Even in the midst of a lost season, the isolated incident that was Lopez’s game-winning grand slam home run could not have felt much better. That moment right there is what makes sports amazingly fantastic. It’s what we, as fans, live for. The unprecedented comeback, the euphoric celebration. It was great, just effing great.
And what can you say about Felix Hernandez? Throwing a 126-pitch complete game to shut down the best team in baseball is straight-up old-school nastiness. The dude was throwing 97 miles-per-hour after pitch one-hundred. He was working with video-game breaking balls. He struck out the side in the ninth inning.

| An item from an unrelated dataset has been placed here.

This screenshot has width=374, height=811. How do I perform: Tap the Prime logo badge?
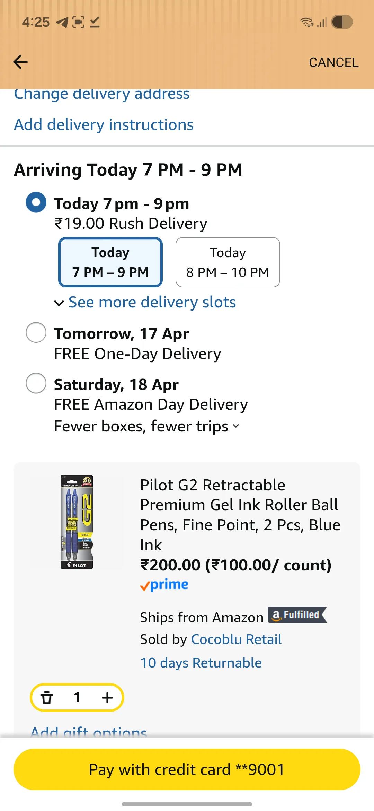pyautogui.click(x=164, y=585)
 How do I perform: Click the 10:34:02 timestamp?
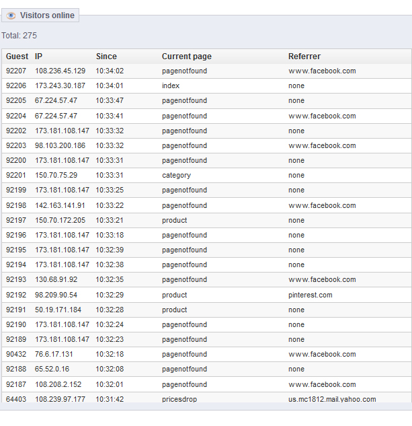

He was Chuck Norris and Mr. T rolled into one filthy Venezuelan superhero package on this particular evening.
Let me say this about pitch counts: there are certain guys who they should not apply to. Felix is one of those guys. The man could have thrown 150, 160, 170 with relative ease. He’s got the size and the durability to not have to worry about 10, 20, or 30 more pitches causing any harm to his bulletproof exterior. Let this guy keep going nine innings at a time. Turn back the clock with him. I want to see as much Felix Hernandez as possible the rest of the way, even in a season where the playoffs are an absolute pipe dream. Give me something. Felix is something.
On another note, a tip of the cap to Jack Zduriencik for, among other things, getting Felix locked up long-term before the year began. Think about it. If we didn’t have our ace (our one and only ace, these days) under contract for the next few seasons, we might be exploring the idea of trading him to a contender as the deadline nears. I’m just thankful we don’t even have to consider that at this point.
Allow me to wrap this up with a final thought. I am passionate about many things in this world. There are very few things, however, that elicit more passion from me than the Seattle Mariners. That is my TEAM. The first team I ever latched onto, from the time I could walk. I grew up with Alvin Davis and Mark Langston and Harold Reynolds and Jimmy Presley and Phil Bradley, and later on The Kid and Randy and Jay and Little O and Tino and Blowers and of course Edgar, both with and without the ‘stache. This franchise has been through some absolute sh*t in the past few years, but every now and then we get reminded of the future we have as a team. Saturday night, we saw that ability shine through. The potential was there. It’s just a matter of reaching that potential and consistently maintaining it.
Being at the ballpark, I can tell you that the atmosphere is still present, the crowd is still there, the fans are still there. As a fan base, we’ve been getting ragged on a bunch lately, by the media, by each other, by players themselves. It’s been tough being a Mariners fan, we all know that. But the tide is turning. It is. We might not see ideal results this year, but trust me, those results are on their way. Things are looking up. Saturday night was an indication of that. One day we’re going to be a contender. One day we’re going to make the playoffs again. One day we’re going to win a World Series. And when all three of those things happen, we’re going to remember games like these that helped kick off our transformation to greatness. We’re getting there, M’s fans. You and me both.